[start Selection]

Overview

This recipe pairs a Deployment with an HPA — the autoscaler scales replicas between 2 and 10 based on CPU and memory pressure.

deployment.yaml

apiVersion: apps/v1
kind: Deployment
metadata:
  name: web
  labels:
    app: web
spec:
  replicas: 2
  selector:
    matchLabels:
      app: web
  strategy:
    type: RollingUpdate
    rollingUpdate:
      maxSurge:       1
      maxUnavailable: 0   # zero-downtime rollouts
  template:
    metadata:
      labels:
        app: web
    spec:
      terminationGracePeriodSeconds: 60
      containers:
        - name: web
          image: my-registry/web:latest
          ports:
            - containerPort: 3000
          env:
            - name: DATABASE_URL
              valueFrom:
                secretKeyRef:
                  name: app-secrets
                  key: database-url
          resources:
            requests:
              cpu:    "100m"
              memory: "128Mi"
            limits:
              cpu:    "500m"
              memory: "512Mi"

[end Selection]

== Exercise details ==
In the Kubernetes recipe, how many replicas can the autoscaler scale between? The listing that comes next is from a different source than the Kubernetes recipe.

[start Information shown]

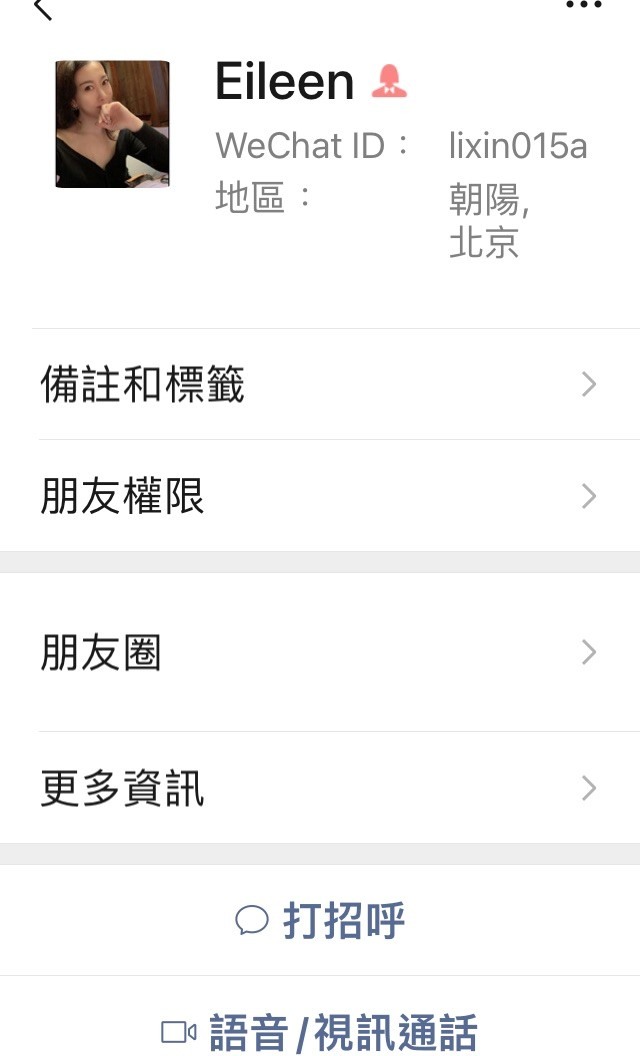Screen dimensions: 640x1056
Task: Start a 語音/視訊通話 with Eileen
Action: 320,1030
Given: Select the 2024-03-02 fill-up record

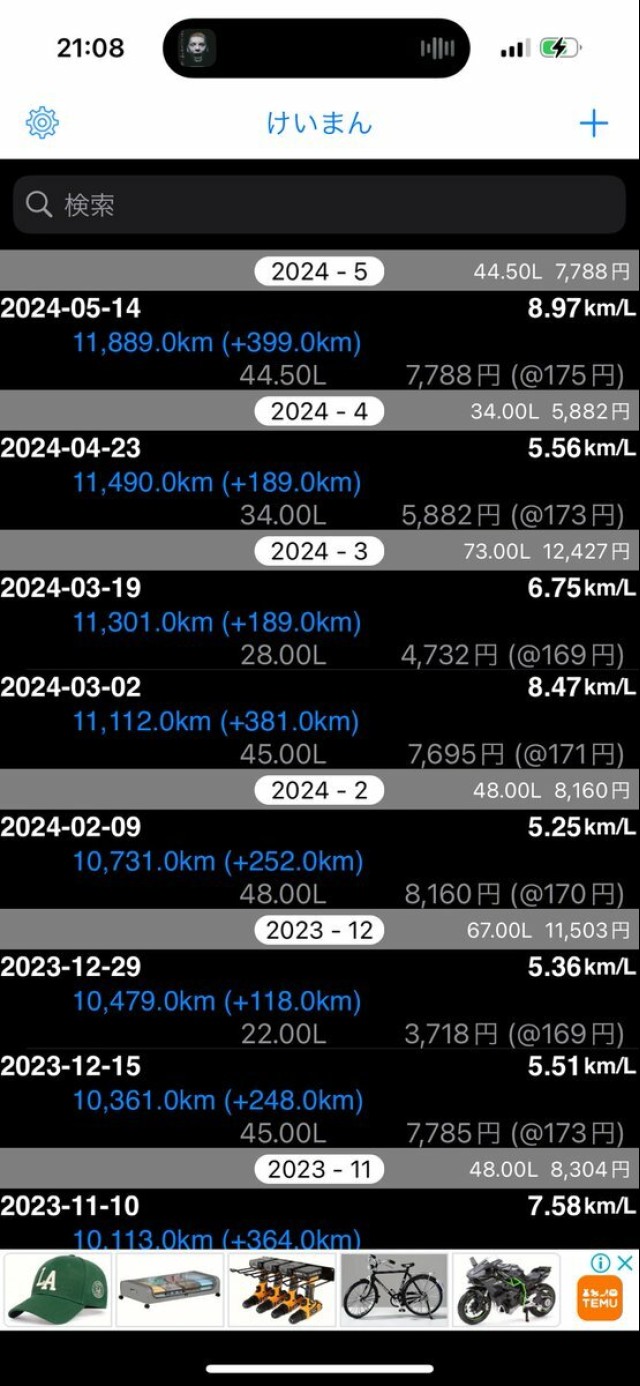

[end Information shown]

== Full output ==
Between 2 and 10 replicas.